Verschätzt

Die Wahl zum 38. Studierendenparlament und die beiden Urabstimmungen sind seit Donnerstagabend beendet, doch das Ergebnis der Urabstimmungen lässt immer noch auf sich warten. Die Auszählung, die direkt im Anschluss an die Wahl startete, wurde am Freitagmorgen gegen fünf Uhr ohne Endergebnis abgebrochen. Die Auszählung der Urabstimmungszettel war bereits um drei Uhr morgens eingestellt worden, um die Auszählung der SP-Wahl zu priorisieren. Von der gibt es immerhin mittlerweile ein Ergebnis. Die Auszählung der Urabstimmungen soll am morgigen Montag fortgesetzt werden.

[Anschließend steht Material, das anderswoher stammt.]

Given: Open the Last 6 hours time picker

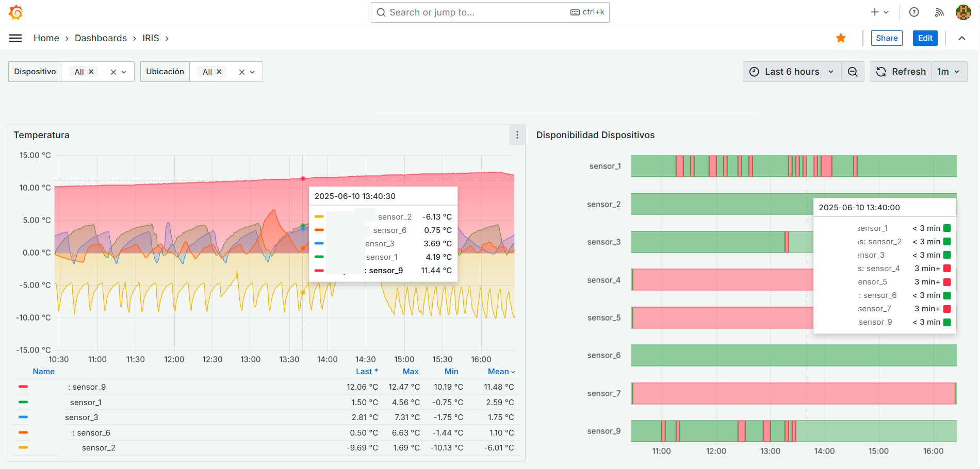Looking at the screenshot, I should tap(792, 72).
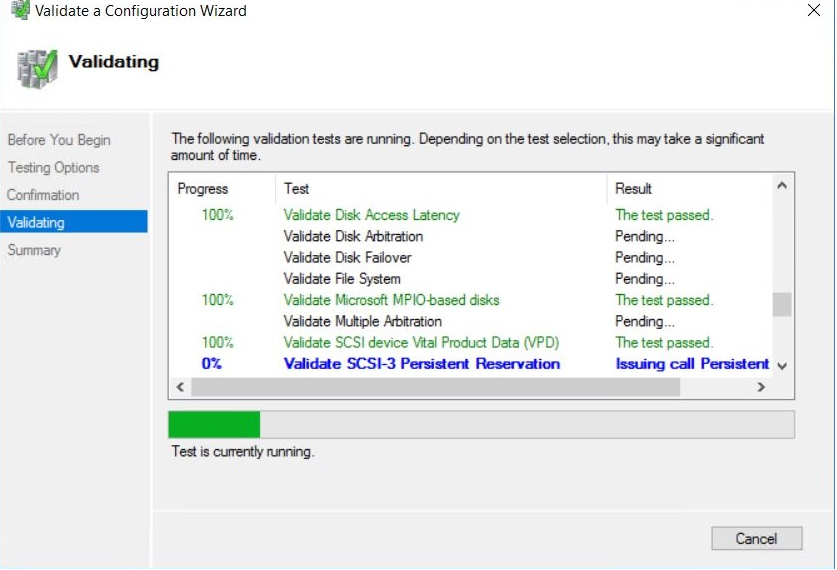Click the Progress column header

[x=203, y=189]
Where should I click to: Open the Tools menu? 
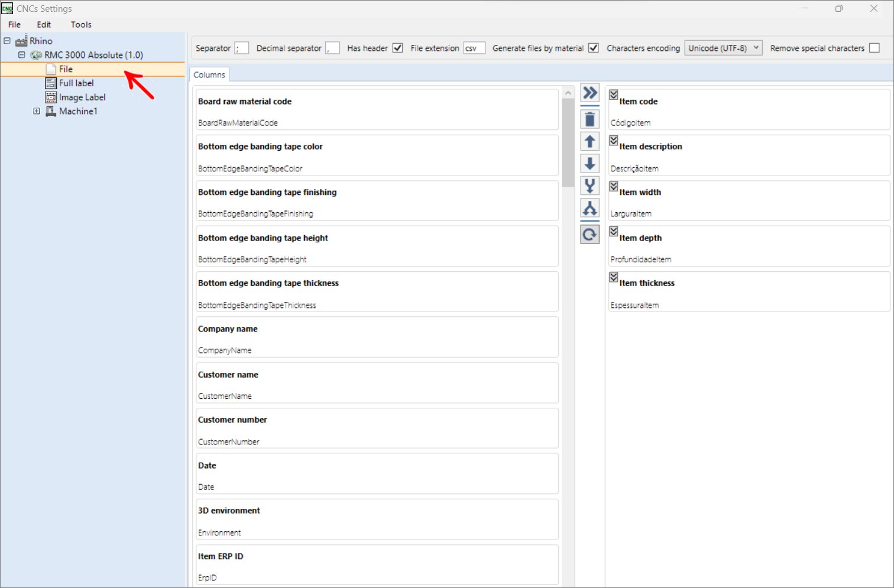pyautogui.click(x=81, y=25)
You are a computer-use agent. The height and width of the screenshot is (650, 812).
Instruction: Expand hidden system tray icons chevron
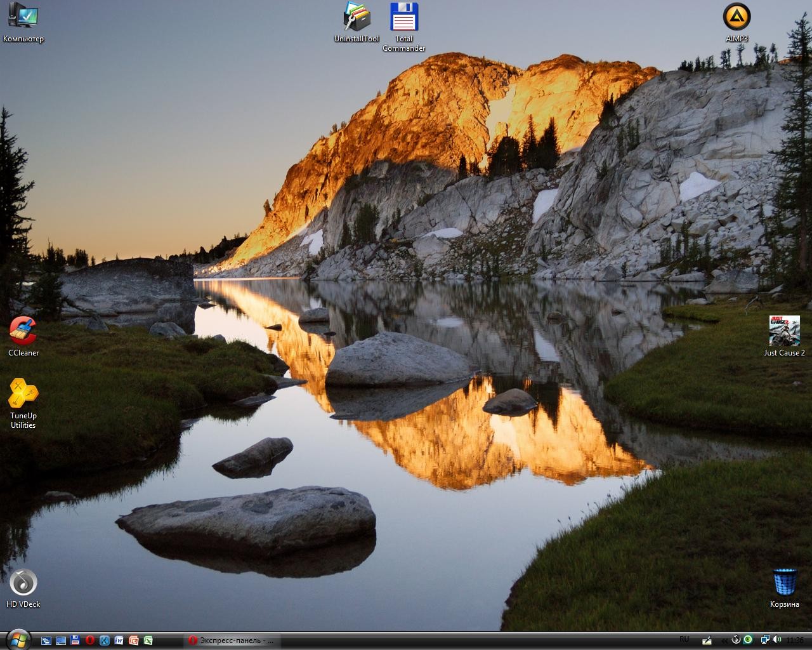(724, 640)
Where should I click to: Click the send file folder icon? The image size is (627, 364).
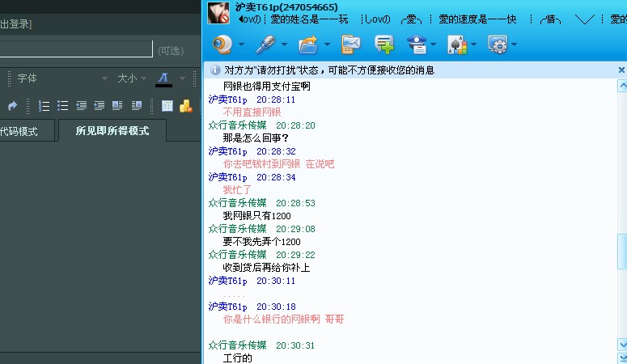point(309,44)
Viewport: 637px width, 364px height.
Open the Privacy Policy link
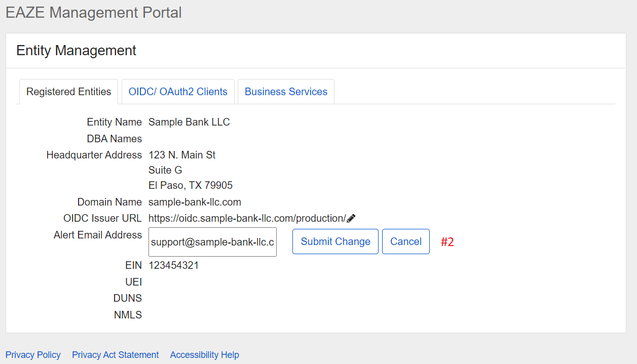(x=33, y=355)
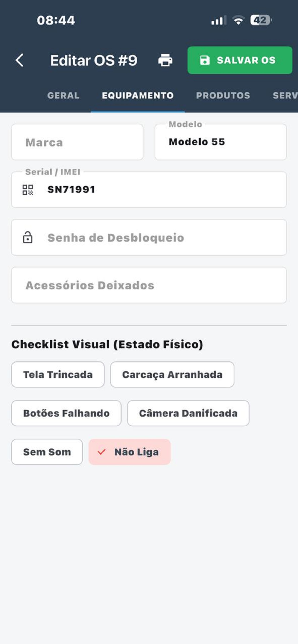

Was ist da denn schiefgelaufen?

Noch am Vortag meinte ich, als die Auszählhelferinnen und Auszählhelfer praktisch alle fragten, wie lange die Auszählung denn dauern würde, dass der Zeitaufwand vermutlich in etwa so wie im letzten Jahr auch sein würde, die Auszählung also bis etwa ein Uhr daure. Die Urabstimmungen könne man schließlich ziemlich schnell zählen, da im Gegensatz zur SP-Wahl nur vier Optionen unterschieden werden müssten. Eine fatale Fehleinschätzung, was uns gegen 22 Uhr so langsam klar wurde, als die Auszählergebnisse immer noch nur spärlich bei den Auszählrechnern zur Eingabe eintrudelten.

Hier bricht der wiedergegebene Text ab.